Firstly, many thanks to the contributors and their historic comments that I have read through helping me to gather knowledge and formulate a plan

I confess . . . I made an absolute cods of planting 20 x 5ft Portuguese Laurel to make an 'instant hedge'  - am looking for 6ft or so in due course for privacy

So I received a load of rootball plants and shower the rootball lightly before planting next day. Plants went in too late (early spring) about 2 ft apart and I didn’t cut them back or nip them out and I didn’t give the rootball a soak prior to planting and the holes were only just about big enough to get the rootball in and the ground is well-compacted clay and I didn’t put a good mulch on top and I didn’t give them any Fish, Blood and Bone and they are sitting under trees so get robbed of water and light and I don’t water them as heavily or as often as I should . . . .  probably.  So, due to bad advice, some bad luck and a good dose of ignorance it is a proper comedy of errors.  Having said/done that, about half of them have survived though have struggled a bit recently – too dry I think, top leaves going brown

Have now bitten the bullet and pulled up the dead ones and will replant the gaps.  So here is my plan:  dig a trench (in progress) a lot bigger than the pot and shove a load of part-composted kitchen waste peelings, tea bags, and grass cuttings in the bottom to retain moisture and a good sprinkle of Fish, Blood and Bone, then cover with compost.  Tease out the roots of the new pot plants and put them in, fill up the gaps with a mix of the existing clay soil and compost.  Put a layer of mulch on top – how much?  The new plants have been growing happily in their pots this year and are currently 3-4ft – intend to cut back height and a third off any spindly branches.  Thoughts on severity welcome bearing in mind I am after a 6ft wall of green as soon as possible.  Water in well . . . and continue to water until the rains set in.
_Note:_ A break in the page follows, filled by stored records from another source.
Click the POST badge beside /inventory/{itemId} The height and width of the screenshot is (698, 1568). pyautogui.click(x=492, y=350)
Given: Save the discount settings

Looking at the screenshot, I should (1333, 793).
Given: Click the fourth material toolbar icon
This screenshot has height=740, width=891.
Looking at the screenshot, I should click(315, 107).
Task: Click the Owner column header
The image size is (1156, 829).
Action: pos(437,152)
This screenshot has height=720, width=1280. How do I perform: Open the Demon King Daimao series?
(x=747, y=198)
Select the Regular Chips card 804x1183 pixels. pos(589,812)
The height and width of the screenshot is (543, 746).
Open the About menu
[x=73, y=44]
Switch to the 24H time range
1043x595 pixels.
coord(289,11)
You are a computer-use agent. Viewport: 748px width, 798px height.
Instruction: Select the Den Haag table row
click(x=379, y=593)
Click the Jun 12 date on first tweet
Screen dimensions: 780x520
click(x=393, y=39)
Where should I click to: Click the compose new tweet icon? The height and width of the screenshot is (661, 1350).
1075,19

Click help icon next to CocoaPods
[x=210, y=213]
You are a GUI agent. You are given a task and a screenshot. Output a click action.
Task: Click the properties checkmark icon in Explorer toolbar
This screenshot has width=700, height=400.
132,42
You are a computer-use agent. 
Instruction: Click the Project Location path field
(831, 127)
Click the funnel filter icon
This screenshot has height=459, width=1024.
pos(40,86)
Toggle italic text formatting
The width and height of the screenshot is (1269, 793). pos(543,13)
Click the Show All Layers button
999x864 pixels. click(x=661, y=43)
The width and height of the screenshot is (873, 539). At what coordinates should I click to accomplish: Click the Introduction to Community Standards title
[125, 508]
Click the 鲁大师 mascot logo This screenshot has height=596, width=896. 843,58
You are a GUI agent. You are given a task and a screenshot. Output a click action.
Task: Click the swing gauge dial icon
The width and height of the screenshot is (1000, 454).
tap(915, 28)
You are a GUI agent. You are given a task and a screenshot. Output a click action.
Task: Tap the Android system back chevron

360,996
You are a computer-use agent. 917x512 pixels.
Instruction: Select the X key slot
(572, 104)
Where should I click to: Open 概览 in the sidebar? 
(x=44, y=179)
The survivors are about 5ft so I’ll cut them back also - guessing this is so they can throw their energy into developing a good root system?  After watering, pile their bases (not touching the trunks) with mulch and a good sprinkle of Fish Blood and Bone and water regularly until the rainy season. 

Also intend to cut back the tree branches overhead to allow more rain and light through.  Thinking light is okay-ish as faces almost due South

While I am at it would it make sense to put in some form of irrigation pipe in the trench for new plants and on the surface for the survivors as well? (Would also make watering quicker for me – will be about 50m in all)

To aid the struggling survivors I had an idea about using a ¾” drill (14” long) to perforate the soil between footpath and the plant – hopefully not damaging their roots.  Then sticking some of these moisture retaining crystals, down there with some Fish Blood and Bone – is this complete madness?  Forking is close to impossible as the ground is that hard – soil is well-compacted clay

Compost thoughts?  I have a pile of inherited compost (I think) been left about ten years and surrounded by ivy.  Can I use this without any ivy taking over in the new location?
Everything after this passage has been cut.